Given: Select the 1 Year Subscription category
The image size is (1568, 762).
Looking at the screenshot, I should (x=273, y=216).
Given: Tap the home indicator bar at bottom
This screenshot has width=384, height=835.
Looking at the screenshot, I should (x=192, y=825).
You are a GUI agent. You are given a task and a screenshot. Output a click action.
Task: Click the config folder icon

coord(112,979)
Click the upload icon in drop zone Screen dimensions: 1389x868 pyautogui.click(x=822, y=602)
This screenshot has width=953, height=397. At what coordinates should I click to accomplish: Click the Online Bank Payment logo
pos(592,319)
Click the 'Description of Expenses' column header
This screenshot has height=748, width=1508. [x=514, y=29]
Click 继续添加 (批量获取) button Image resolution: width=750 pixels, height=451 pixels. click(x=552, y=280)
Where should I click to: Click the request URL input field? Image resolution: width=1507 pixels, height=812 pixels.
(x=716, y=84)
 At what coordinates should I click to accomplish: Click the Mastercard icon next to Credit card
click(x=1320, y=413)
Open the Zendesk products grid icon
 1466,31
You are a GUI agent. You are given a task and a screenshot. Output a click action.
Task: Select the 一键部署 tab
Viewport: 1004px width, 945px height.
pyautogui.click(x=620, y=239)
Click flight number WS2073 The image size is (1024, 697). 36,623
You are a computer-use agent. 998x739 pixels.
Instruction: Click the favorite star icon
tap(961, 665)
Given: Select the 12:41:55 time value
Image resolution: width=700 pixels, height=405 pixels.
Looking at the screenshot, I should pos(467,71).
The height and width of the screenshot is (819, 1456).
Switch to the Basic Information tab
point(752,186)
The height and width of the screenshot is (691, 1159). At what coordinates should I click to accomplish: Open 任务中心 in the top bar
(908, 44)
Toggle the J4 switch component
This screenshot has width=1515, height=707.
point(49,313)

Work item -
A word-for-word copy of the material above is required.

Result of the task -
Given: Select the 1 Year Subscription category
The image size is (1568, 762).
Looking at the screenshot, I should (x=273, y=216).
Given: Tap the home indicator bar at bottom
This screenshot has width=384, height=835.
Looking at the screenshot, I should (x=192, y=825).
You are a GUI agent. You are given a task and a screenshot. Output a click action.
Task: Click the config folder icon

coord(112,979)
Click the upload icon in drop zone Screen dimensions: 1389x868 pyautogui.click(x=822, y=602)
This screenshot has width=953, height=397. At what coordinates should I click to accomplish: Click the Online Bank Payment logo
pos(592,319)
Click the 'Description of Expenses' column header
This screenshot has height=748, width=1508. [x=514, y=29]
Click 继续添加 (批量获取) button Image resolution: width=750 pixels, height=451 pixels. click(x=552, y=280)
Where should I click to: Click the request URL input field? Image resolution: width=1507 pixels, height=812 pixels.
(x=716, y=84)
 At what coordinates should I click to accomplish: Click the Mastercard icon next to Credit card
click(x=1320, y=413)
Open the Zendesk products grid icon
 1466,31
You are a GUI agent. You are given a task and a screenshot. Output a click action.
Task: Select the 一键部署 tab
Viewport: 1004px width, 945px height.
pyautogui.click(x=620, y=239)
Click flight number WS2073 The image size is (1024, 697). 36,623
You are a computer-use agent. 998x739 pixels.
Instruction: Click the favorite star icon
tap(961, 665)
Given: Select the 12:41:55 time value
Image resolution: width=700 pixels, height=405 pixels.
Looking at the screenshot, I should pos(467,71).
The height and width of the screenshot is (819, 1456).
Switch to the Basic Information tab
point(752,186)
The height and width of the screenshot is (691, 1159). At what coordinates should I click to accomplish: Open 任务中心 in the top bar
(908, 44)
Toggle the J4 switch component
This screenshot has width=1515, height=707.
point(49,313)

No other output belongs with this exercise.